Increased histological severity and chronicity of interface inflammation in anti-MDA5 dermatomyositis—A comparative dermatopathological analysis

Abstract

Anti-melanoma differentiation-associated gene 5 (MDA5) dermatomyositis is characterized by serological detection of anti-MDA5 antibody and rapidly progressive interstitial lung disease. In this study, the largest cohort of skin biopsies to date of anti-MDA5 dermatomyositis was reviewed and compared with cases of dermatomyositis with negative serology. Findings contribute to the histological diagnosis and evaluation of the severity of cutaneous inflammation in anti-MDA5 dermatomyositis. Skin biopsies collected over a 7-year period from individuals with clinically and histologically confirmed dermatomyositis with anti-MDA5 serology were reviewed. A total of 46 cases with 17 anti-MDA5 positive cases were retrieved.

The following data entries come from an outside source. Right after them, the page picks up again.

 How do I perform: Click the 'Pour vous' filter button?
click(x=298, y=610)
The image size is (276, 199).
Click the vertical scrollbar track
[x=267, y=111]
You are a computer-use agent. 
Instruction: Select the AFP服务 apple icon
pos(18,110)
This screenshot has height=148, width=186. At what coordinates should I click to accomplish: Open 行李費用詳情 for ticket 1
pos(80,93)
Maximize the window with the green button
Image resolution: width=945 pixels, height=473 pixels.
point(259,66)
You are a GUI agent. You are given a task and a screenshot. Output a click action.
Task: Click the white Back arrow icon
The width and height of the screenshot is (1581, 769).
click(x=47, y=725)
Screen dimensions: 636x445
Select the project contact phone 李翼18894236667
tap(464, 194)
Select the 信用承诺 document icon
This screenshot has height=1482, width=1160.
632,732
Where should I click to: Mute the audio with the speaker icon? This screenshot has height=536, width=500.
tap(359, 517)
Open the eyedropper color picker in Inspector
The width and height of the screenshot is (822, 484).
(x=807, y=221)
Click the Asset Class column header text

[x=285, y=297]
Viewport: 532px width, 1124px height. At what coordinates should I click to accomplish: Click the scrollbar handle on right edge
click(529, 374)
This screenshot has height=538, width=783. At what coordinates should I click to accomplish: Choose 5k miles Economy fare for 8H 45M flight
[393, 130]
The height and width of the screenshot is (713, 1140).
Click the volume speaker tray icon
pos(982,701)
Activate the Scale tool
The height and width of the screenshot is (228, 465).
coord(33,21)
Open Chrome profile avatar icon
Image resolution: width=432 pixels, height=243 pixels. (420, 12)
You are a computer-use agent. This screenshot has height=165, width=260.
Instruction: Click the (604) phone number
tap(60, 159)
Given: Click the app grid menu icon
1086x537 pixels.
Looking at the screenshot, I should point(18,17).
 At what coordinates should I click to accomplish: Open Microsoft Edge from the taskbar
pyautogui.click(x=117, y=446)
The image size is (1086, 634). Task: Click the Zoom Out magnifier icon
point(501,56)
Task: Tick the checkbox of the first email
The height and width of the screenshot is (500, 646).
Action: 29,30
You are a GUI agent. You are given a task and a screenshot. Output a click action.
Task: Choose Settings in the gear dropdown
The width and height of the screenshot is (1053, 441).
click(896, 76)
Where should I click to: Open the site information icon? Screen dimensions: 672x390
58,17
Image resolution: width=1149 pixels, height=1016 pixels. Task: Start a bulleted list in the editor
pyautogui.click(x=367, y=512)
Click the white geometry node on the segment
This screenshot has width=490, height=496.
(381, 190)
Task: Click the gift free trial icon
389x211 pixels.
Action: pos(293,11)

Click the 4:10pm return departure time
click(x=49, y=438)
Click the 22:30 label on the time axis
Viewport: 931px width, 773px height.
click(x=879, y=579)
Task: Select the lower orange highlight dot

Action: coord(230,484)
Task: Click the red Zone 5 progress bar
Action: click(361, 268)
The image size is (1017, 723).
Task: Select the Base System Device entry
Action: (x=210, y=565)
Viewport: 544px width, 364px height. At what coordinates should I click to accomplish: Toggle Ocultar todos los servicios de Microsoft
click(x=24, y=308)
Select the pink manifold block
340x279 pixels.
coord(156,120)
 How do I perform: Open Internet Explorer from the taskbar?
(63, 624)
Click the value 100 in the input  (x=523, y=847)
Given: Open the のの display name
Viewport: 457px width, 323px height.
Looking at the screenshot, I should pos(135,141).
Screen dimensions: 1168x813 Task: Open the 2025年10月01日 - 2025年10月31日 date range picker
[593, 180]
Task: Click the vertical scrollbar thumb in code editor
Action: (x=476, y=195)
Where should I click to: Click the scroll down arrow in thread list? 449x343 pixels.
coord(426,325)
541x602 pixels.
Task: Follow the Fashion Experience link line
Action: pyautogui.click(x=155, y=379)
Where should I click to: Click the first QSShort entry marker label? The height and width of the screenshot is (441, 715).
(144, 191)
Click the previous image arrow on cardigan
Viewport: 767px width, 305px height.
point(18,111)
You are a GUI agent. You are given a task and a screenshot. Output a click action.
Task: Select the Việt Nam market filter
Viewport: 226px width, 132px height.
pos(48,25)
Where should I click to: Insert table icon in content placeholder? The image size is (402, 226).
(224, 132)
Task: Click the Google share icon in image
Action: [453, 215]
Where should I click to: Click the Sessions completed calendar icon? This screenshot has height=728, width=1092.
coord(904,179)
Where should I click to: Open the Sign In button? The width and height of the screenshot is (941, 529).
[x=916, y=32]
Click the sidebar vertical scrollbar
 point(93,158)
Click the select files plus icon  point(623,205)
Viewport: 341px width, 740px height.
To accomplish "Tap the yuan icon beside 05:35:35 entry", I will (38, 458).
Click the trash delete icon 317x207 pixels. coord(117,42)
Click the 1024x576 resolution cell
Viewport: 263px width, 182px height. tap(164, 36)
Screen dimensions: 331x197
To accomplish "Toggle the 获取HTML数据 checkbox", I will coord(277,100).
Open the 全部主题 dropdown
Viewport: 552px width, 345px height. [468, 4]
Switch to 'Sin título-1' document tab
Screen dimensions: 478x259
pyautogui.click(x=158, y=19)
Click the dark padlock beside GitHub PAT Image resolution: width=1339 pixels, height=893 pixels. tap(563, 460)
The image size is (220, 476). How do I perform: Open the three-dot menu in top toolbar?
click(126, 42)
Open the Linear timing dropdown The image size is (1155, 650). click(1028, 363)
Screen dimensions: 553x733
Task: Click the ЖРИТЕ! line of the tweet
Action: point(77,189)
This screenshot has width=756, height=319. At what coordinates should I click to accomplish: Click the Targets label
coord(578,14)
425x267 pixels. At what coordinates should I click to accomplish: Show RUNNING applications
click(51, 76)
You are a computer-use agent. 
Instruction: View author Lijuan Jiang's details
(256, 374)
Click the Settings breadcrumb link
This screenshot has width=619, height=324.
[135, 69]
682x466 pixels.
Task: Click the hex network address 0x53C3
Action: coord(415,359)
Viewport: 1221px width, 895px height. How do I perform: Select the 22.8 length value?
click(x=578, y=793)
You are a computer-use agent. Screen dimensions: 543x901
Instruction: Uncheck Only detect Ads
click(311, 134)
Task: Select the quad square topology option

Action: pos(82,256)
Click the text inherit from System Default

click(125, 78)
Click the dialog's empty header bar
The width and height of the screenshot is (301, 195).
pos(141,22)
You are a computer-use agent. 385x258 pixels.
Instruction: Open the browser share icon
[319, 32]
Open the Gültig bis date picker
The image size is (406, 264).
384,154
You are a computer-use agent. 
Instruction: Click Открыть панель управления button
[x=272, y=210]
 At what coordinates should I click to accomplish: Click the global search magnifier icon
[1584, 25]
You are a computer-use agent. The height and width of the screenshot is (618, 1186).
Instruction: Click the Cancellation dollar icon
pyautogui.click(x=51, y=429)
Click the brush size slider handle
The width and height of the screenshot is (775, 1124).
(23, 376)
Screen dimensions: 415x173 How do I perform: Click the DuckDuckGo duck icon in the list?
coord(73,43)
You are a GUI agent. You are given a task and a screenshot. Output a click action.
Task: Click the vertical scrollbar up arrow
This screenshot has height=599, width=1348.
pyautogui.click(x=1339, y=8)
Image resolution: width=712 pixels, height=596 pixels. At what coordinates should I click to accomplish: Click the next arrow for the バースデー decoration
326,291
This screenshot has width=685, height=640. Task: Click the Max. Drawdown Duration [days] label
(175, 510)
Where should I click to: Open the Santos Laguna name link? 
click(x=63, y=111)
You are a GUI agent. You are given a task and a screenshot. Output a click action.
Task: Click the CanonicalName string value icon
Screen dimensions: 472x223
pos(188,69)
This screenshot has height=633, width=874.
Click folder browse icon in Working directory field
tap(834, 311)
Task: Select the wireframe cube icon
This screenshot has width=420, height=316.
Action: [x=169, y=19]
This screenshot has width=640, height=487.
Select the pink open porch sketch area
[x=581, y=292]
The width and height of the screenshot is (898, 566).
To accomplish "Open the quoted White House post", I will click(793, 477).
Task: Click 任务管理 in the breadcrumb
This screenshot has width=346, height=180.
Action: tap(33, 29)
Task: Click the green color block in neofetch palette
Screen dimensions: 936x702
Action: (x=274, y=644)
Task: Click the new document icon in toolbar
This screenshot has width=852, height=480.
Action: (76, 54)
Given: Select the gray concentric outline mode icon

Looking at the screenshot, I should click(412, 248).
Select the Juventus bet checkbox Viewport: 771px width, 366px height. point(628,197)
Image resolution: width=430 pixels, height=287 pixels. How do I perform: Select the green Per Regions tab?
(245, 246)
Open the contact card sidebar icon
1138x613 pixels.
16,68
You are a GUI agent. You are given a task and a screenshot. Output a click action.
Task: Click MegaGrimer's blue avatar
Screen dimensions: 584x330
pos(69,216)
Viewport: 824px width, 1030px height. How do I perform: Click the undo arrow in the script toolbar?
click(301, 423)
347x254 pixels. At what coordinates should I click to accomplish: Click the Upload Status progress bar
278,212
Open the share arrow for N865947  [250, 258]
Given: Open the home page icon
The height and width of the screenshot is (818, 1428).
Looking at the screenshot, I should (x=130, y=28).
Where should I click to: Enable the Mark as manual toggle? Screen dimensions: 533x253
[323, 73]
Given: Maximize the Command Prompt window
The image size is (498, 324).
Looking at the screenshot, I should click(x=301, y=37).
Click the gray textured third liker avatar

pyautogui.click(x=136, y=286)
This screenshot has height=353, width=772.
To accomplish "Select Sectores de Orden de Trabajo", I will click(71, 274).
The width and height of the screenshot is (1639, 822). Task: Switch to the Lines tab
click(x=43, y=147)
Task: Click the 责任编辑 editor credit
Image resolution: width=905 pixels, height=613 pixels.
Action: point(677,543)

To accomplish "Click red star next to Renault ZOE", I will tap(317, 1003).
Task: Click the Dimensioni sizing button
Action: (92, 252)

Patients with positive antibody were younger (53.7 vs. 60.6 years, p =.013). No differences in epidermal changes (p >.05) were observed. Pertaining to interface changes, anti-MDA5 dermatomyositis showed a higher degree of pigmentary incontinence (p =.014), suggesting increased and sustained cutaneous inflammation. Periodic acid–Schiff (PAS) stain demonstrated a greater degree of basement membrane thickening (p =.045). Other parameters, including dermal inflammation, dermal mucin deposition and vasculitic/vasculopathic features did not show statistical difference between anti-MDA5 positive and negative dermatomyositis (p >.05). Findings suggest increased cutaneous inflammation for anti-MDA5 dermatomyositis. In skin biopsies, marked pigmentary incontinence or basement membrane thickening should raise suspicion of anti-MDA5 dermatomyositis.